Notes from Barb: The Evolution of Milk

Horse-drawn Milk Cart circa 1908

A couple of days ago while buying gas at a convenience store, I saw a truck unloading stacks and stacks of 2% milk cartons. I commented at how many people must be drinking that awful stuff so the proprietor told me that 90% of his sales were of the 2% milk. How tastes have changed in not too many years! As a child we got milk from a Hermantown dairy farmer who drove a small horse cart . . . his name was Mr. Krause . . . and we furnished the container for him to ladle the milk into. He had a dipper in the cart and when we brought out the pan, he poured the milk into it. (People did not think in terms of germs like they do now.) The milk was then set on the table for the cream to float to the top when it was scooped off for coffee cream. A piece of cheesecloth covered the pan to keep out flies or dirt. After it was skimmed, it was put into a pitcher for family use.

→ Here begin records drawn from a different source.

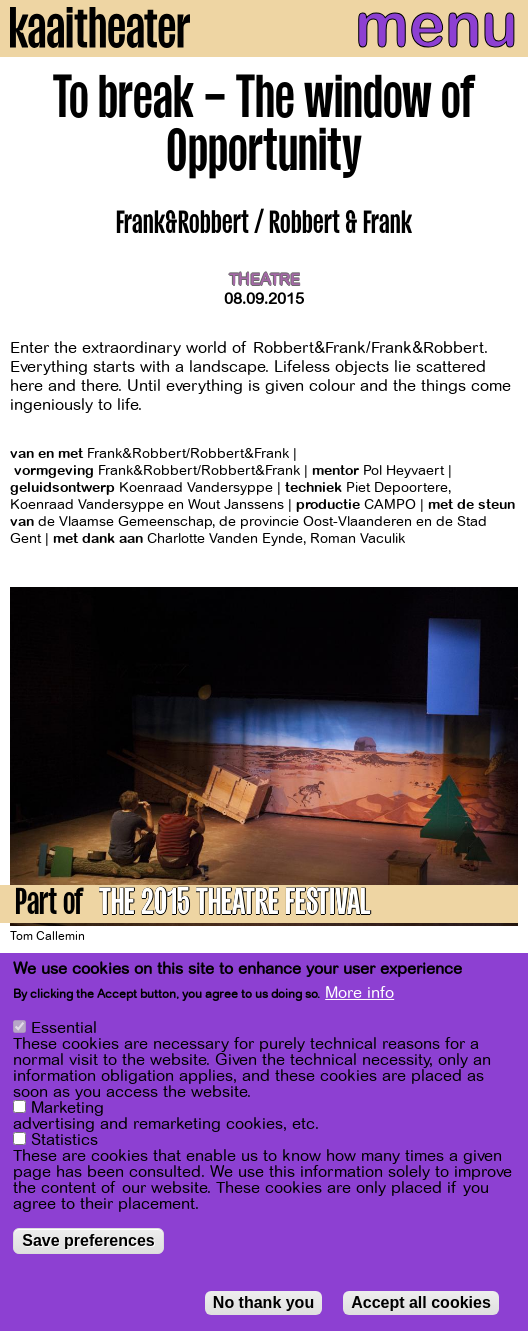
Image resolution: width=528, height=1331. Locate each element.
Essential (64, 1029)
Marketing (67, 1109)
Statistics (64, 1141)
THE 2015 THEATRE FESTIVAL (234, 905)
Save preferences (88, 1241)
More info (359, 995)
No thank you (263, 1303)
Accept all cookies (421, 1303)
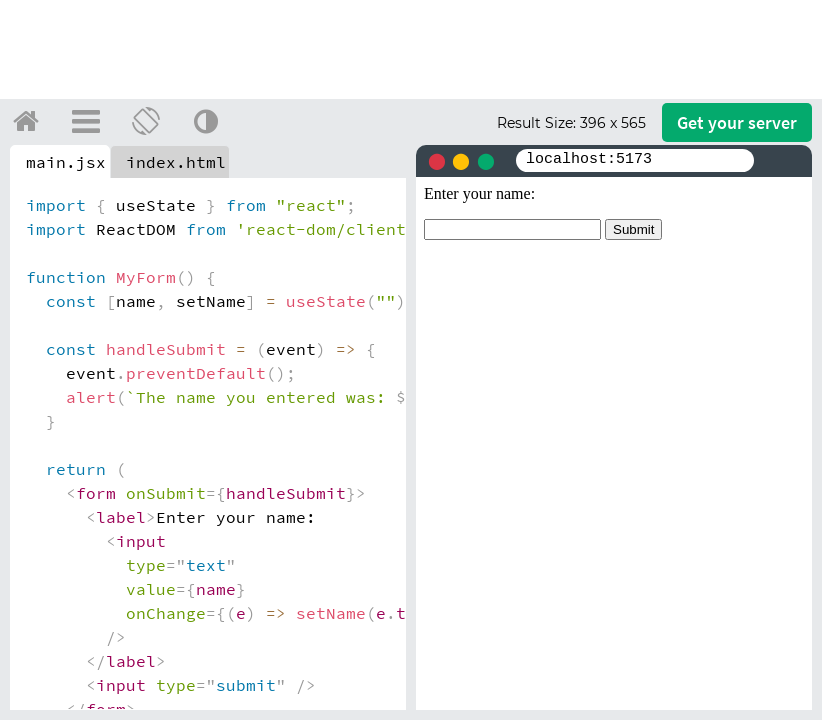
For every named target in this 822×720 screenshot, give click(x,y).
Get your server (737, 122)
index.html (176, 162)
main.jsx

When we moved up on the hill, we could not get service from Mr. Krause so got a new milkman who delivered the milk in bottles . . . 4.5% butterfat! People wanted the "best" and that was rated by the butterfat content. Since the cream always rose to the top, it was just plain decency that demanded that the first to pour milk always shook the bottle so the cream was evenly distributed. Rotten little kids often sneaked off the cream for their cereal. But with three kids in our family, we all watched each other so the chance to cheat did not happen very often. In winter when the milk froze in the bottles, the cream rose up out of the top with the little paper cap sticking way up there. Often I took off the cap, licked the frozen cream a few times and replaced the cap! Real ice cream, that was! And extra good being ill-gotten gains.

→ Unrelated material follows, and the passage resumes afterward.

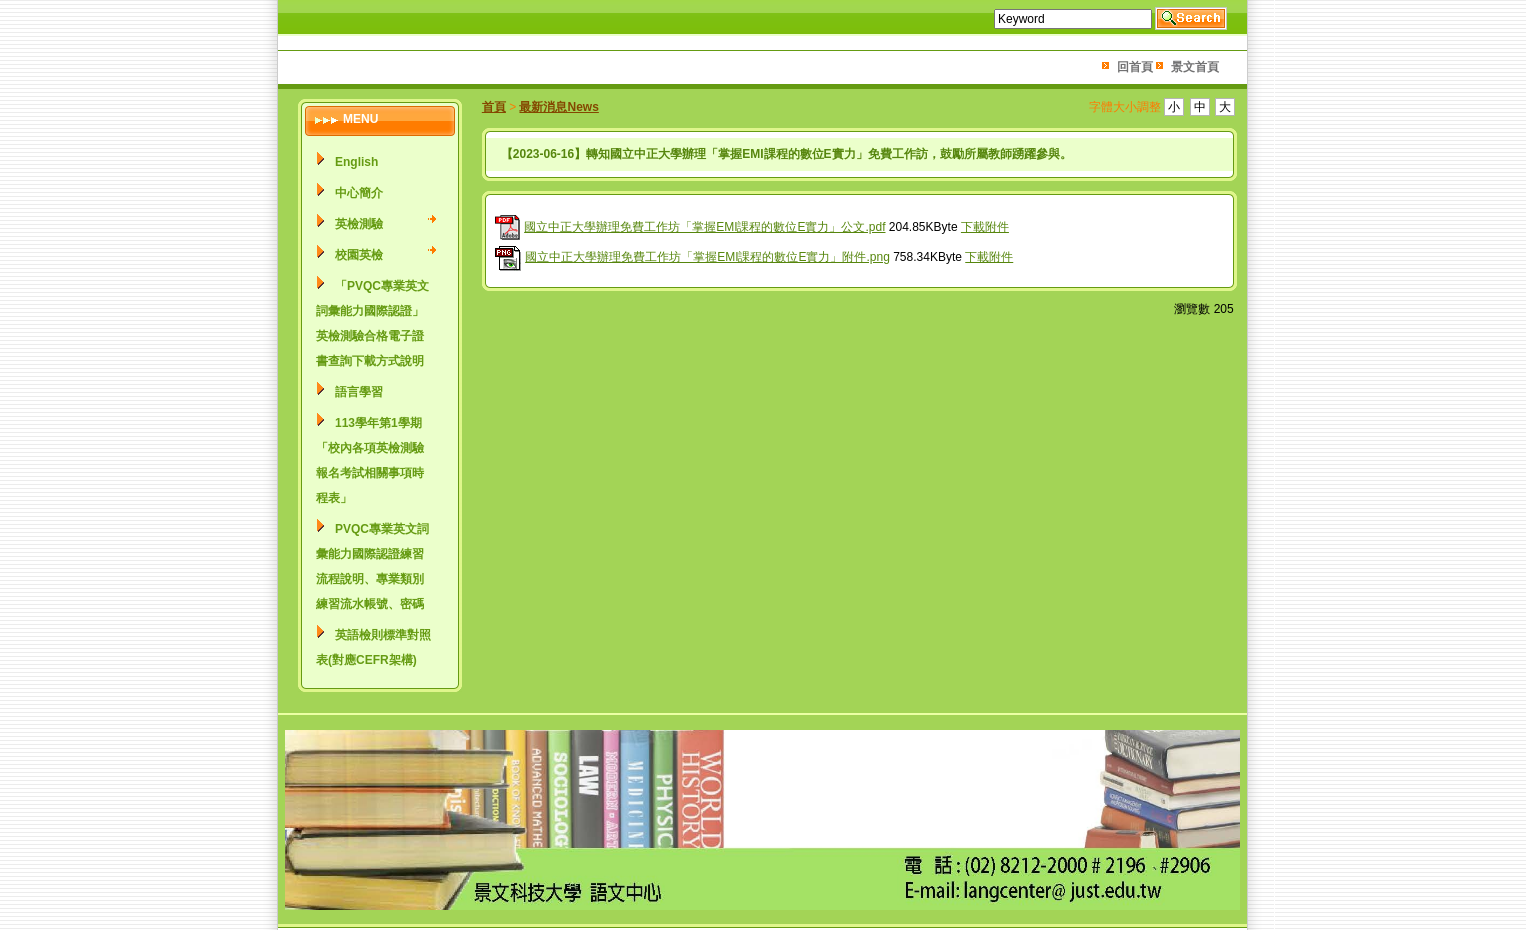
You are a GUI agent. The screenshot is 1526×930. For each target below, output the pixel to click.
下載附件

Then came pasteurization which made the milk sanitary . . . and drove a lot of dairy farmers out of business as they could not afford the equipment. We had friends who had a farm in Hermantown where we were welcome for a week in the summer. After the milking, the milk was taken by horse cart to a corner cross-roads where the cans were put on a stand to sit in the sun until the Bridgeman-Russell Creamery truck came to pick it up. Needless to say, milk soured quickly . . . and every mother knew how to make cottage cheese at home. So we all also knew what "curds and whey" from the Little Miss Muffet poem was. And Miss Muffet didn't eat so well on her little tuffet if she had to eat that stuff.

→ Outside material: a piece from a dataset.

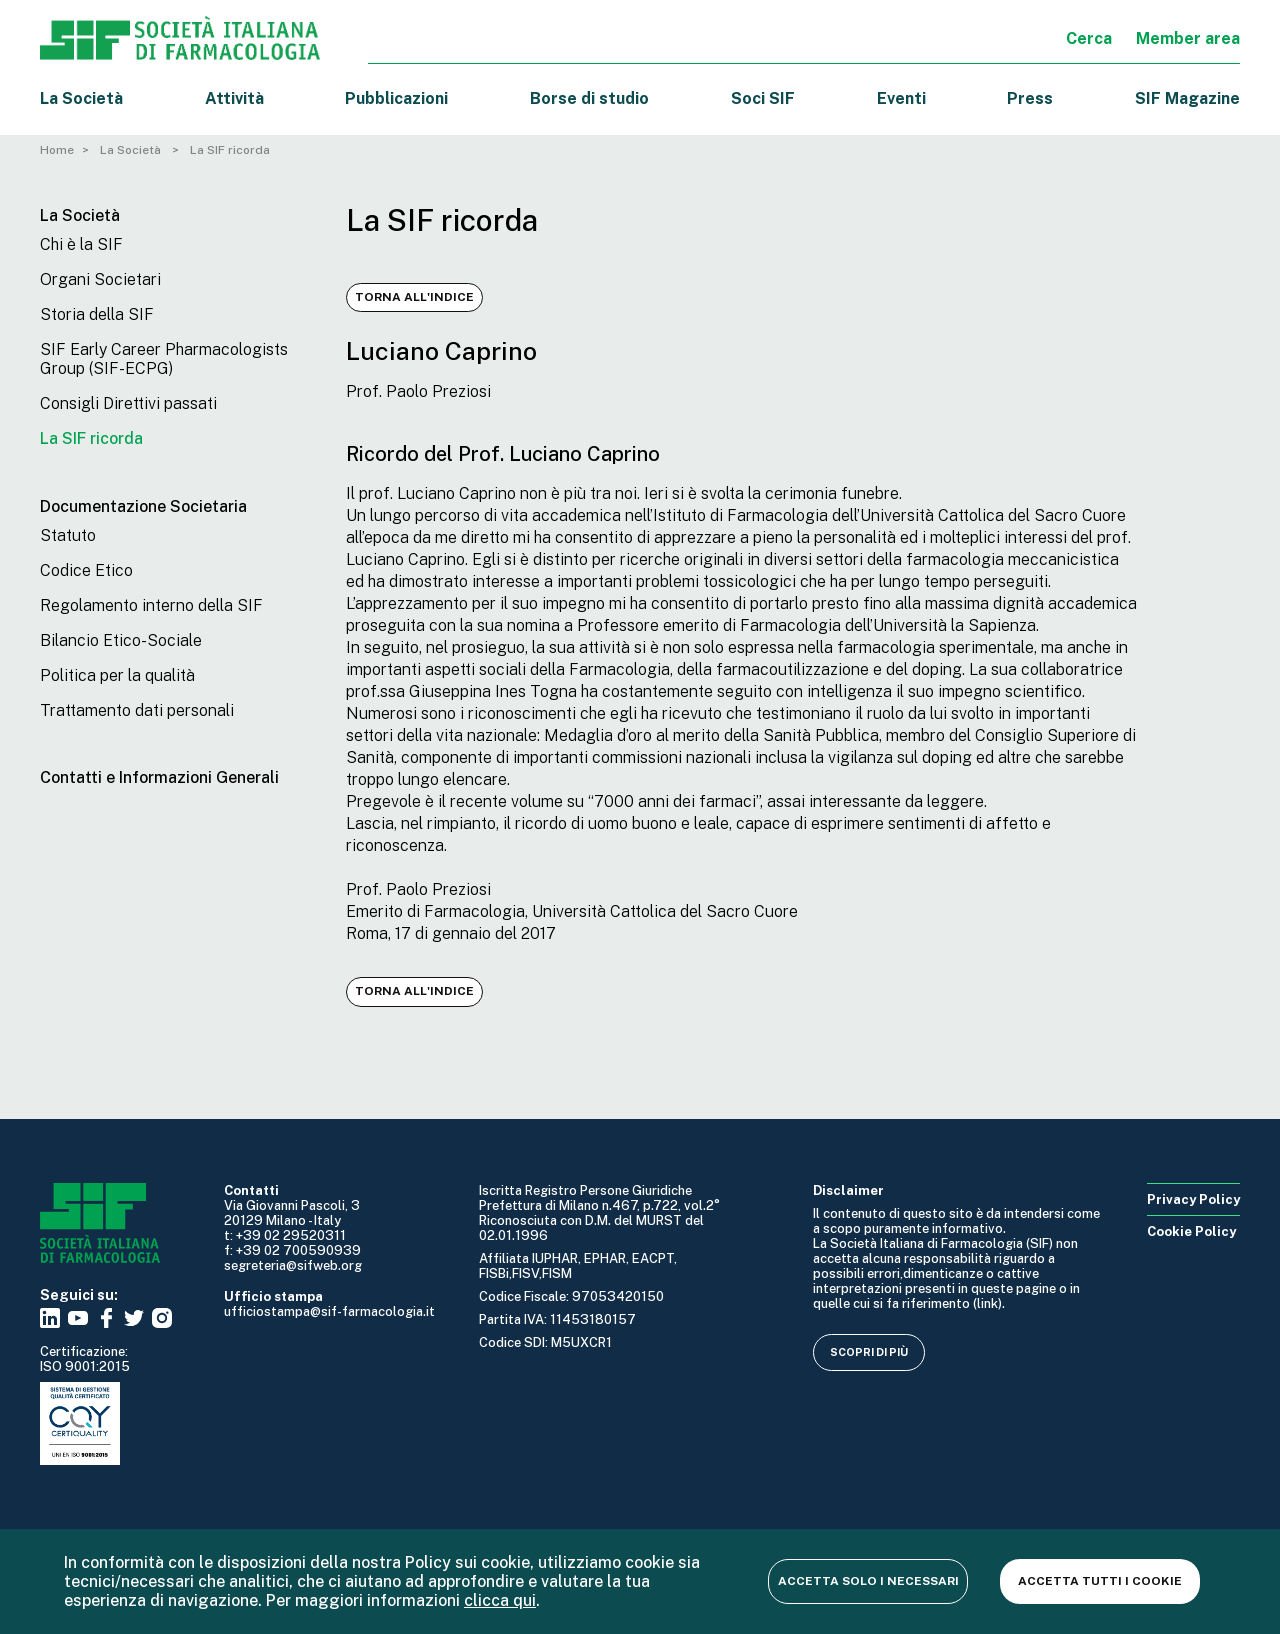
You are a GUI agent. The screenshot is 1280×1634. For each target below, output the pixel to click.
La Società (81, 98)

Next came homogenized milk . . . which is easier to digest but alas, no cream floats at the top to be siphoned off for a treat. And now they no longer say "butter-fat" but just "fat" and since no one wants to be guilty of drinking FAT, it may seem OK to drink fatless milk! But take it from me, that drink tastes like water that has been tampered with! I gave up caffeine for my health and quit over-salting foods . . . but I draw the line at creamless milk. Taking the "fat" out leaves all this cream for making butter . . . but everyone eats margarine now, too, for their health . . . and the government stores the butter. Somehow it doesn't make sense when cream and butter tastes so good! What is this world coming to??? Health?